Bagian dokumen.
╭──
|
Dana Moneter Internasional (IMF) mengingatkan, sejumlah
negara di Asia, termasuk Indonesia, berpotensi masuk dalam jebakan berpendapatan
menengah (middle income trap). Selain Indonesia, negara-negara yang juga rawan
adalah China, India, Malaysia, Filipina, Thailand, dan Vietnam.
Tanda-tanda Indonesia rawan masuk dalam jebakan itu, di
antaranya rasio investasi yang rendah, pertumbuhan manufaktur yang lambat,
diversifikasi industri yang terbatas, dan kondisi pasar tenaga kerja yang
buruk. Juga, tak kalah pentingnya adalah kualitas sumber daya manusia (SDM)
Indonesia yang masih rendah. Terbukti, pekerja di Indonesia masih didominasi pekerja
tidak sekolah dan tamat SD (49,4 persen) serta berpendidikan menengah (42,5
persen). Sedangkan yang berpendidikan tinggi hanya 8,1 persen. Indikator
kesehatan penduduk Indonesia juga lebih rendah dibandingkan negara-negara
tetangga. (Kompas, 13/5/2013)
╰──
Tujuan tugas.
Jawab pertanyaan berikut berdasarkan teks tentang jebakan berpendapatan menengah di atas.
1. Lembaga apa yang memberi peringatan itu?
2. Negara mana saja selain Indonesia yang disebut juga rawan?
3. Berapa persen pekerja di Indonesia yang berpendidikan tinggi?

Data tersimpan.
╭──
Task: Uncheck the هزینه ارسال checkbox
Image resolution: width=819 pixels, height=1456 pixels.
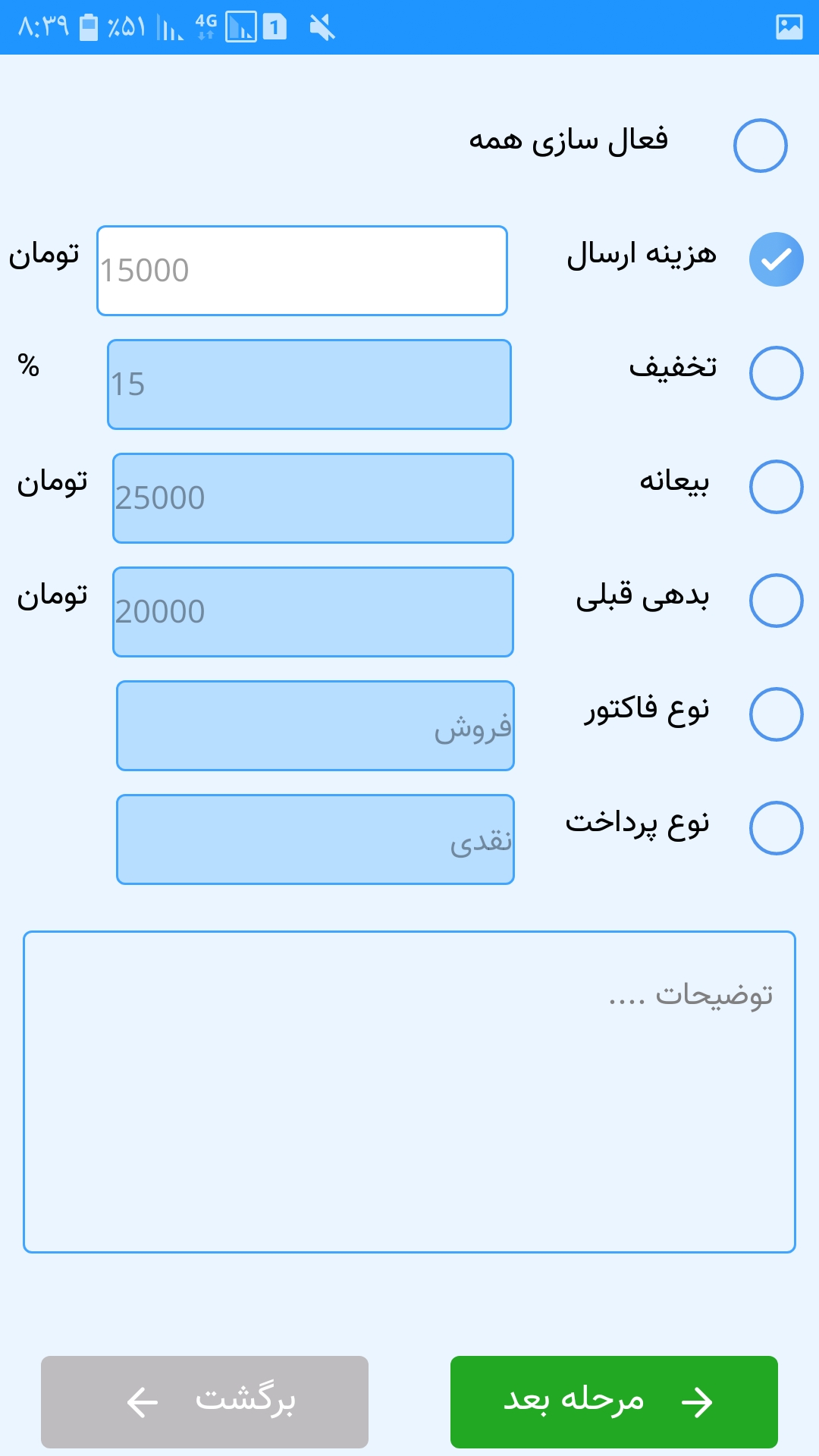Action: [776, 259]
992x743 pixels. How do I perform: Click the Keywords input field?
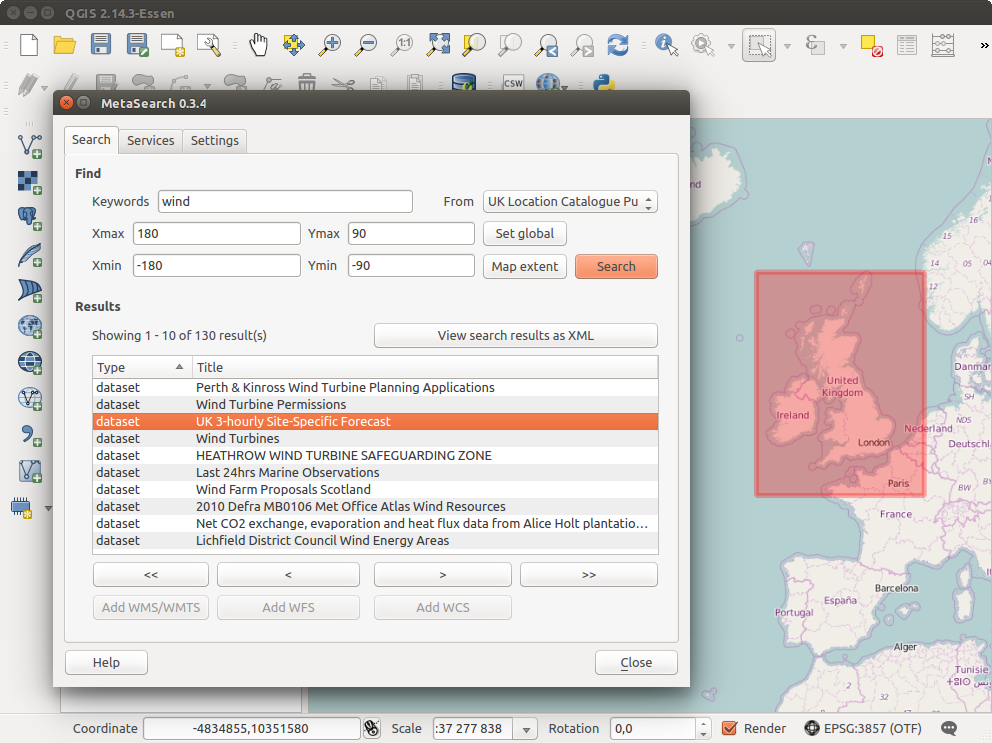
╰──
Jawaban latihan.
1. Dana Moneter Internasional (IMF).
2. China, India, Malaysia, Filipina, Thailand, dan Vietnam.
3. 8,1 persen.